### Trecho do documento

━━━━━━━━

Atualmente quanto a Santa Casa de Fernandópolis deve aos médicos?

R$ 1,3 milhão. Só para médicos em termos de tudo: procedimentos particulares, SUS, plantão à distância, plantão in loco, tudo dá mais ou menos esse valor, de dezembro para cá.

Quem estava em débito com a Santa Casa (convênios, SUS, repasses, etc) já regularizou os pagamentos?

Normalmente os convênios pequenos são imediatos no pagamento e  não dão problema. Na Unimed nós estamos com um problema, pois tínhamos umas dívidas anteriores que estão complicadas agora para receber em função da mudança. Outra empresa assumiu e até que isso se normalize, acredito que esse pagamento demore para sair, mas eles estão tentando pagar o que é mais atual. Geralmente realizamos o procedimento e recebemos após 45 ou 60 dias.

Em sua opinião, de onde os médicos e demais colaboradores encontram ânimo para continuar trabalhando mesmo não sabendo ao certo quando receberão seus salários?

Entendemos que alguns médicos possuem uma dependência exclusiva da Santa Casa e quando atrasamos é complicado, pois desestabiliza a vida financeira deles. Esses nós temos procurado acertar o mais rápido possível a situação. Os demais que atendem em suas clínicas particulares, em outros hospitais ou unidades de saúde geralmente possuem algum recurso, estão conseguindo se manter  e sabem que nossa intenção é sanar tudo quando houver possibilidade.

A Santa Casa já perdeu muitos profissionais por conta disso?

Poucos. Mas alguns saíram sim, por propostas melhores. Não só por questões financeiras, mas por propostas de trabalho mesmo. Às vezes os médicos pensam entrar em uma área de trabalho mais específica e acabaram optando por outra vaga.

O senhor, como administrador que é, pode nos dizer qual é a saída para essa bola de neve que a cada dia só cresce entorno de nossa Santa Casa?

Como esse é um problema coletivo das Santas Casas, nós temos a impressão que essa força dos hospitais filantrópicos vai se manter crescendo e alguma hora terá que surgir uma resposta. Sozinhos, se formos reivindicar alguma coisa, não teremos força para nada. Isso tem que ser um trabalho coletivo.

Já foi feito um planejamento para isso?  Há a possibilidade de um dia a Santa Casa de Fernandópolis operar no “azul”?

As expectativas para esse ano, por se tratar de um ano eleitoreiro, ano de Copa, ano de muitos movimentos, tem um lado negativo, pois se investiu muito dinheiro na Copa  e esse dinheiro tem que sair de algum lugar. É um dinheiro que vai faltar para alguns. Mas nós entendemos também que esse movimento é um momento de receber muita gente de fora e isso gera um entusiasmo o que nos leva a acreditar que será um ano muito promissor. Pode ser que isso reflita no ano vindouro por que quando se extrapola muito em um ano, no outro falta. Mas há as promessas de toda essa questão do Hospital de Ensino, que está sendo normalizada agora. Estamos vendo também as prefeituras se organizando melhor após a fase mais crítica do início de mandatos. Diante disso, acredito que nós teremos um período mais salutar para a nossa Santa Casa. Não vamos dizer que vai resolver todo o problema, mas pode até ser que se houver um movimento coletivo das Santas Casas realmente pode ser que consigamos resolver o problema sim.

━━━━━━━━

### Seção de dados
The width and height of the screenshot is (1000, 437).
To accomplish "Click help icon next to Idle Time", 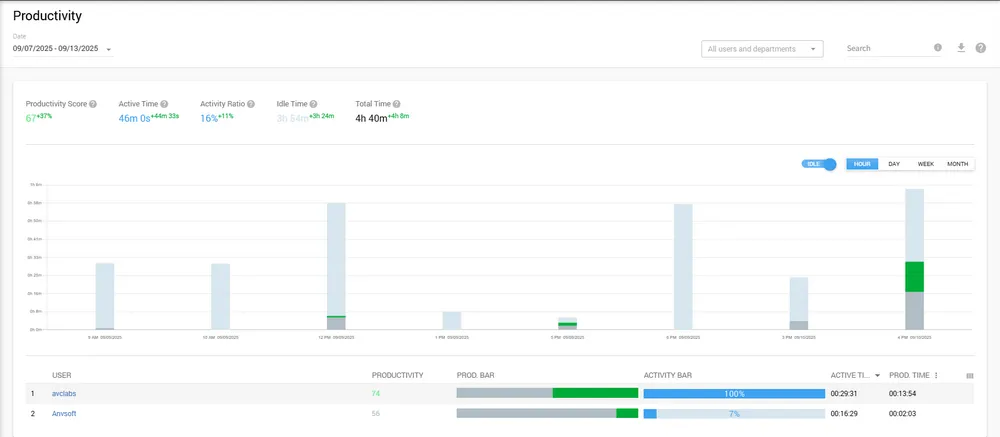I will pos(314,104).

━━━━━━━━

### Tarefas do exercício
a) Responda com base na entrevista sobre a Santa Casa de Fernandópolis:
(i) Quanto a Santa Casa deve aos médicos?
(ii) Depois de quantos dias a Santa Casa costuma receber por um procedimento feito?
(iii) Por que alguns profissionais saíram da Santa Casa?
b) Liste todos os tipos de atendimento que, segundo a entrevista sobre a Santa Casa de Fernandópolis, entram na conta do que se deve aos médicos.
c) Diga se cada frase concorda com a entrevista sobre a Santa Casa de Fernandópolis e cite as palavras da entrevista que decidem:
(i) A Santa Casa perdeu muitos profissionais.
(ii) Sozinha, a Santa Casa teria força para conseguir o que reivindica.
(iii) Os convênios pequenos costumam pagar logo.

### Respostas
a)
(i) R$ 1,3 milhão.
(ii) Após 45 ou 60 dias.
(iii) Por propostas melhores.

b) Procedimentos particulares, SUS, plantão à distância e plantão in loco.

c)
(i) Não: "Poucos. Mas alguns saíram sim, por propostas melhores."
(ii) Não: "Sozinhos, se formos reivindicar alguma coisa, não teremos força para nada."
(iii) Sim: "Normalmente os convênios pequenos são imediatos no pagamento"